The required output is every line from the one containing "Screen dimensions: 1195x647" through the last line of the listing below, copied exactly, pictures excluded.

## RECORDS SUPPLIED
• • • • •

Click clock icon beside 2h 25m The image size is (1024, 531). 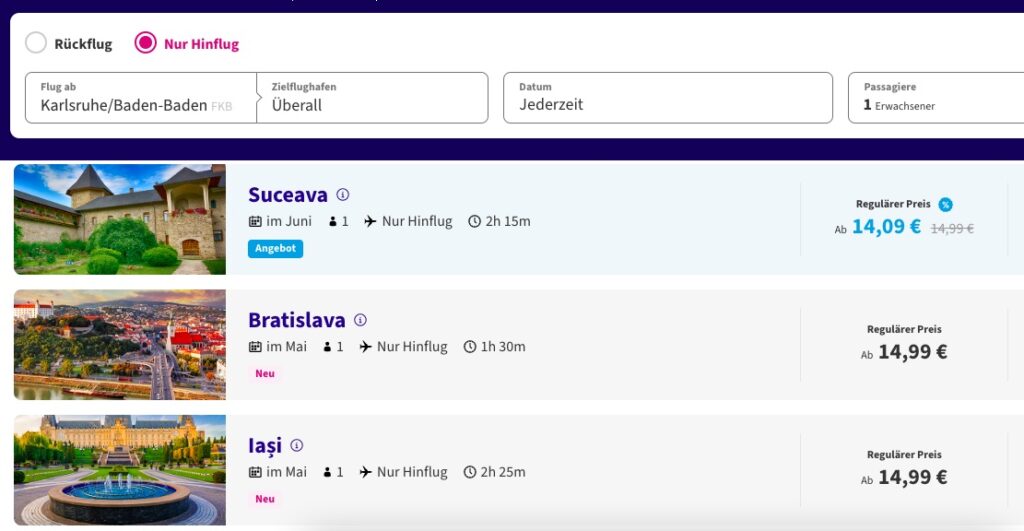point(470,472)
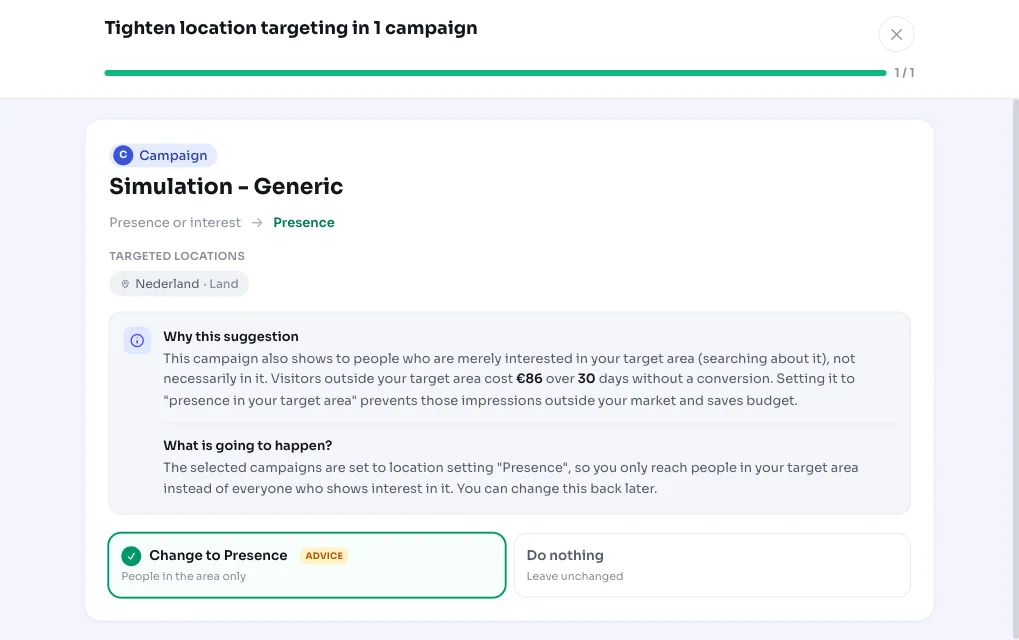Click the Leave unchanged subtitle
1019x640 pixels.
[574, 576]
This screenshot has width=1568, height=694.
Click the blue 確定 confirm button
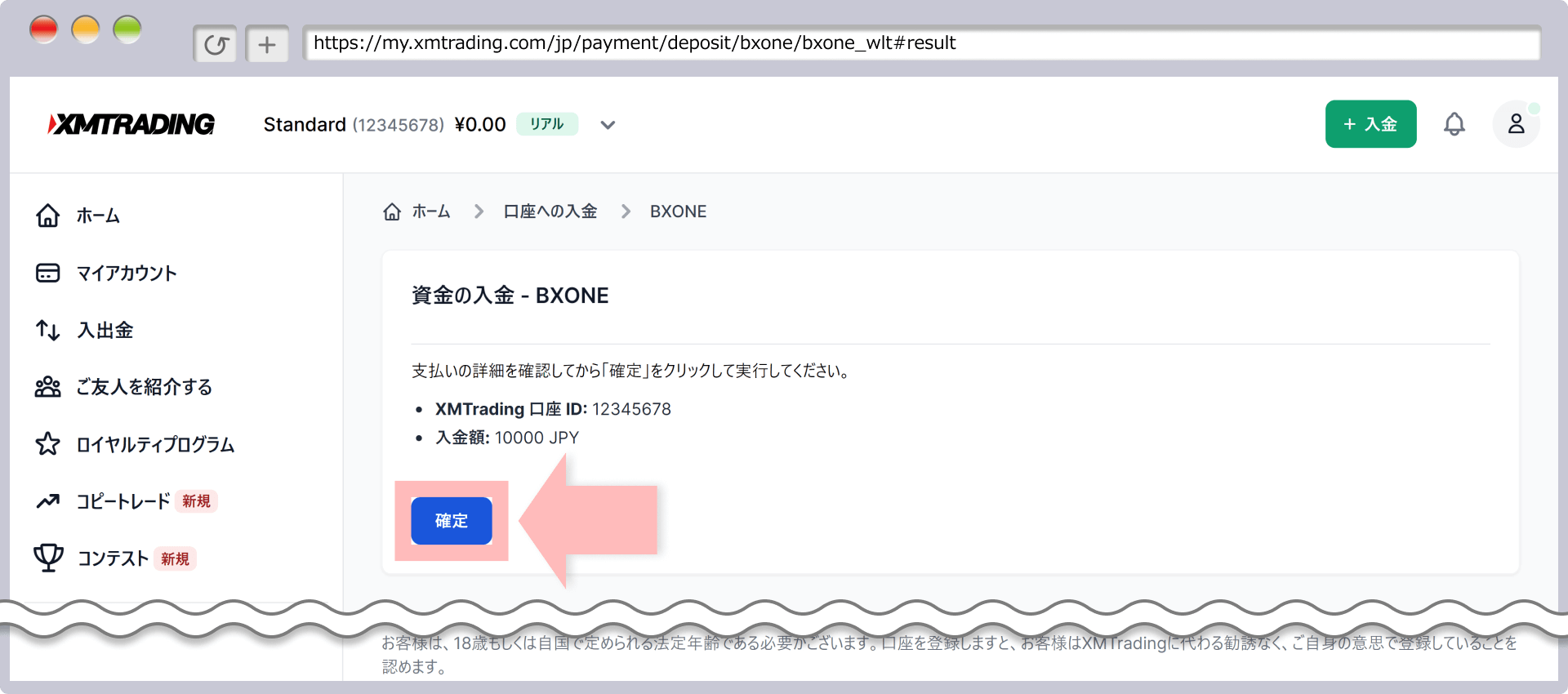[x=451, y=521]
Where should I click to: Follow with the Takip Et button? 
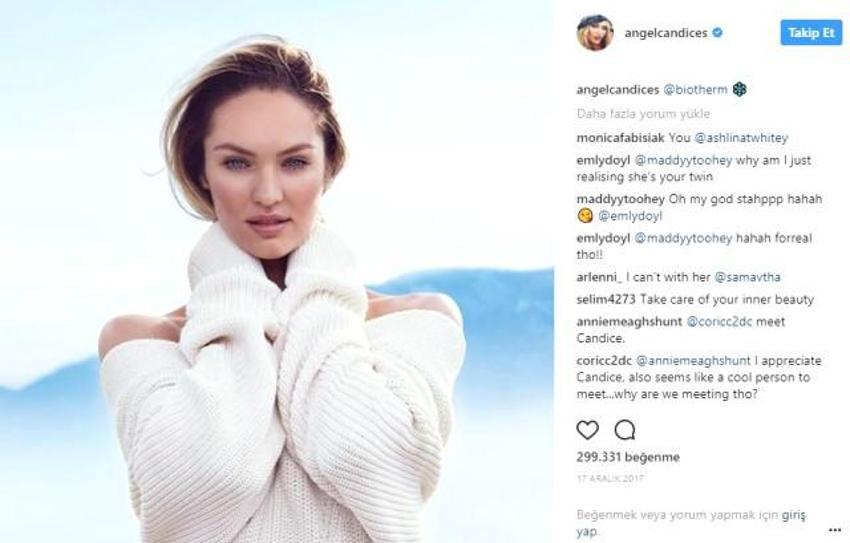click(x=811, y=33)
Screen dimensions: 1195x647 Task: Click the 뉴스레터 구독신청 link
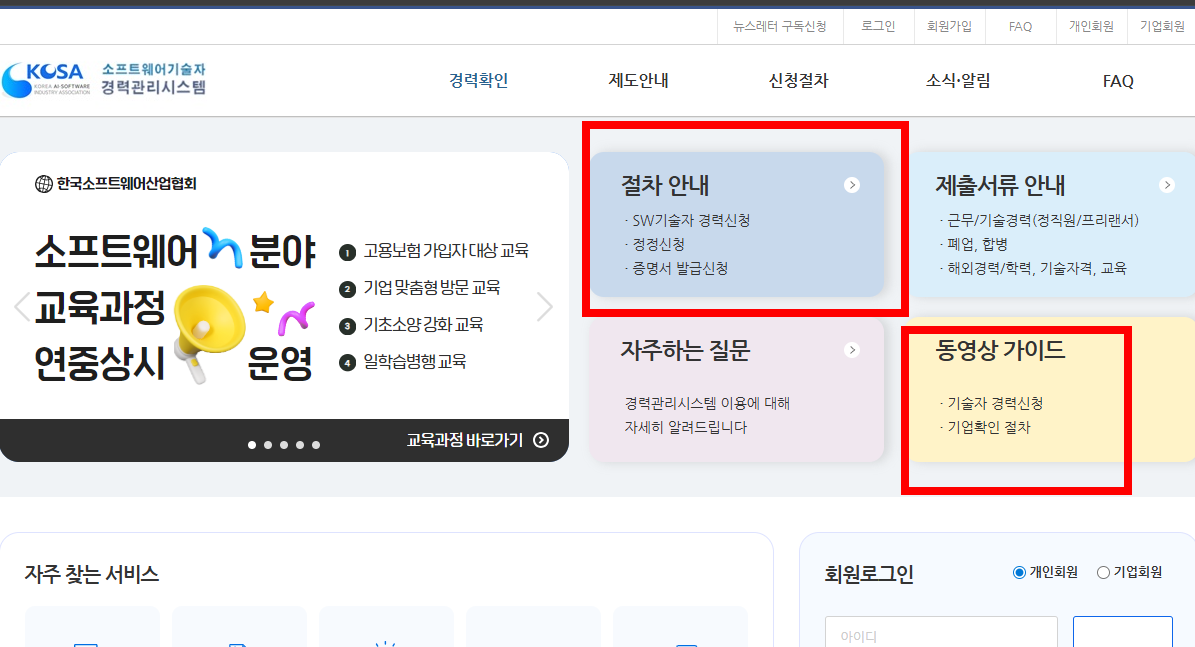781,26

• • • • •

## ANSWER BOX
Screen dimensions: 1195x647 Task: Click the 뉴스레터 구독신청 link
781,26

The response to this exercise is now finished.